Bandung berubah. Kota ini terus bersolek. Berias dengan lampu-lampu kota yang membuatnya tak lagi temaram di malam buta. Berdandan dengan taman-taman beragam yang membuatnya lebih berwarna. Memoles diri dengan jalan-jalan layang yang membuatnya lebih megah. Meski begitu, kota ini tak pernah bisa menyembunyikan kerentaannya. Namun bukan renta yang ringkih, tapi renta yang menghadirkan keindahan tak terbeli. Renta yang menyimpan berjuta nostalgi. Renta yang menebarkan jejak-jejak kenangan hingga ke masa bayi.

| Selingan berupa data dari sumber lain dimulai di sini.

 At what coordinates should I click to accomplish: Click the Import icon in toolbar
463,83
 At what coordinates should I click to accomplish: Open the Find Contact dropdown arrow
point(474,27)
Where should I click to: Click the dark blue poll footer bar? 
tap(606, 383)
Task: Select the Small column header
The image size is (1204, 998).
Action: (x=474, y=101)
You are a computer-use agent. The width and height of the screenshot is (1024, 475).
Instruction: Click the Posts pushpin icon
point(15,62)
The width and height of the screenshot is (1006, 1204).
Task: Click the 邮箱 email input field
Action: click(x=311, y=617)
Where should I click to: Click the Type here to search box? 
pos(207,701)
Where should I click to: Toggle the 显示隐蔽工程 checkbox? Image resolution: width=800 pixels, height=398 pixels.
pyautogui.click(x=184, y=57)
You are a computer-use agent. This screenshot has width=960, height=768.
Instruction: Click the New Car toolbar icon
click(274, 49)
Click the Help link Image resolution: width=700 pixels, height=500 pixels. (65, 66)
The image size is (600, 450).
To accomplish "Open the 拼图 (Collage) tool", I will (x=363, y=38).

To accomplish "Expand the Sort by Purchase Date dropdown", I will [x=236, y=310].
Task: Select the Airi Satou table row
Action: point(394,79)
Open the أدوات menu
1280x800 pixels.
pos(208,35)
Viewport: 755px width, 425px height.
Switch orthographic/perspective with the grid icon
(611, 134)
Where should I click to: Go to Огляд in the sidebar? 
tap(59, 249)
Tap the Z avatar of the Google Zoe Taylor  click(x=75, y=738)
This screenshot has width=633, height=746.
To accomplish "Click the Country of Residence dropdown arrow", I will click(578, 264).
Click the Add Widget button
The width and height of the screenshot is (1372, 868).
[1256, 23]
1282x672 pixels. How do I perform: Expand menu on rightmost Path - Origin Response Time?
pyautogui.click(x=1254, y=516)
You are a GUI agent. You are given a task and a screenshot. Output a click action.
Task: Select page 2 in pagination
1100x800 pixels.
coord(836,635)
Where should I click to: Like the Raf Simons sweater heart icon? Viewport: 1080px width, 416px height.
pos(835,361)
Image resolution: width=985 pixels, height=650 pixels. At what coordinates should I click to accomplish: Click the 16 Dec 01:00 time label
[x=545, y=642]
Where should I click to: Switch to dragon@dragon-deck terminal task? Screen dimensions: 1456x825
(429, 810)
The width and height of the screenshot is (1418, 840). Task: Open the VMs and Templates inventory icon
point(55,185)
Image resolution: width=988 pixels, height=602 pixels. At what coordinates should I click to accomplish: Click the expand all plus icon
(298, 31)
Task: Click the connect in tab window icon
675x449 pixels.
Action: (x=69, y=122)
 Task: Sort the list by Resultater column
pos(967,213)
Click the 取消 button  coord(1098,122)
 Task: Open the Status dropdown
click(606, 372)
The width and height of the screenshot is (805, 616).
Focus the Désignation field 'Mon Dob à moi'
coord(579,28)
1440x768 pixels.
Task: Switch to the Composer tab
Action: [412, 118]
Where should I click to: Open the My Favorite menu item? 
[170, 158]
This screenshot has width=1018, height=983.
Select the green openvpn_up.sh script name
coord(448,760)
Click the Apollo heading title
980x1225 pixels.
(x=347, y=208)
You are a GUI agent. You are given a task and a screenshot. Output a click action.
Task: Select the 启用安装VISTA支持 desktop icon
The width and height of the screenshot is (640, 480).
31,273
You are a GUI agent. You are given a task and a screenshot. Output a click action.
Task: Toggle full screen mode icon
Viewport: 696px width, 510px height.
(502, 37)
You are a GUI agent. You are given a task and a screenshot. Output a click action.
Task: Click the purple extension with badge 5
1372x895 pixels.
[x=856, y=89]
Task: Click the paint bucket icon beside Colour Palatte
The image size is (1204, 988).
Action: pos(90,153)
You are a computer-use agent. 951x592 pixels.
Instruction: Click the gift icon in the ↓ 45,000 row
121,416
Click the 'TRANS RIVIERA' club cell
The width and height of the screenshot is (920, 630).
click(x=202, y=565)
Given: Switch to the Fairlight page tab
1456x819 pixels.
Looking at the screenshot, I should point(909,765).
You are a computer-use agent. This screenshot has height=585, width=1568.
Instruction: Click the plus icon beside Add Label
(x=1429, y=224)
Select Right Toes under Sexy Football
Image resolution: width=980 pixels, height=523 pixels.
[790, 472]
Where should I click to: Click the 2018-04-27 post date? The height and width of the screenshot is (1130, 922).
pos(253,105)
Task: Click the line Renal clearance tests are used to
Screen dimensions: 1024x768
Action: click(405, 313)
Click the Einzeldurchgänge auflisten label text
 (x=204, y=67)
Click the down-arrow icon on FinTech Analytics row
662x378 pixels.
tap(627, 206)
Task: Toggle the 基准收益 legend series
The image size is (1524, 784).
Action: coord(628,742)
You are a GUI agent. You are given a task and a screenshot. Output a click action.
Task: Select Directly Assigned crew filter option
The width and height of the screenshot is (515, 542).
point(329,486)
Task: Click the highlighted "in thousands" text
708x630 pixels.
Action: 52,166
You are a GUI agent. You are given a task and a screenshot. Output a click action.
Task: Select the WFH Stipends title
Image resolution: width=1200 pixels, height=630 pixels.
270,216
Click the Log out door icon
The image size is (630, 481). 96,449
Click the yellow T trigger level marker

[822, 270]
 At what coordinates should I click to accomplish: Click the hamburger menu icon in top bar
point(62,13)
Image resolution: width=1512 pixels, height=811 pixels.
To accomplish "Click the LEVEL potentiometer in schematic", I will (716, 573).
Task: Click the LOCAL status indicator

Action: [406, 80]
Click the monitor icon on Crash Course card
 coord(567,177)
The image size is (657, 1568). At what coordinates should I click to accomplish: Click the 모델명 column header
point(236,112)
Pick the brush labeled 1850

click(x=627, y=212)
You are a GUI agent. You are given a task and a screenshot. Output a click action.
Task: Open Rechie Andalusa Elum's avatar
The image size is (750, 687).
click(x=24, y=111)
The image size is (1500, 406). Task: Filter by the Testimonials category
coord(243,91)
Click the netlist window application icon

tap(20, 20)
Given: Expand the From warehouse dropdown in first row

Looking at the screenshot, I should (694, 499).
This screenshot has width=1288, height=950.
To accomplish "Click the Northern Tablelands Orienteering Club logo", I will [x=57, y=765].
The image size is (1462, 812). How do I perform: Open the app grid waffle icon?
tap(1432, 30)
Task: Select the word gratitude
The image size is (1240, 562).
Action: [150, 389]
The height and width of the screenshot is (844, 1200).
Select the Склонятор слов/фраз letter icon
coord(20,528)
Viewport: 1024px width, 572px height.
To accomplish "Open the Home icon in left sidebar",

Keriput kota ini menyimpan berjilid-jilid cerita dan cinta. Cerita yang dengan bangga akan ditulis dalam memoar para penghuninya. Warna warni kembang yang mekar di seantero kota, menandakan para penguninya rindu keindahan dan kenangan. Ciri bahwa para penghuninya tak ingin julukan yang diberikan dunia, lepas dari genggaman. Julukan kota kembang, tampaknya masih akan dan terus dijaga entah sampai kapan.
Bandung, kota yang bertambah cantik namun nyaris kehilangan sejuk. Penduduk yang makin menyesak membuat paru-paru kota mengkerut dan mengempis. Alam kehabisan khasanah oksigen untuk mengisi paru-paru penduduk kota yang rakus menghirup tanpa henti. Bandung, bertambah cantik namun bertambah ruwet. Tak ada lagi jalanan lengang, kemacetan telah mengepung hampir semua sisi kota dengan garang. Bunyi klakson adalah cerita pengantar tidur yang kini galib didengar anak-anak kota menutup malam.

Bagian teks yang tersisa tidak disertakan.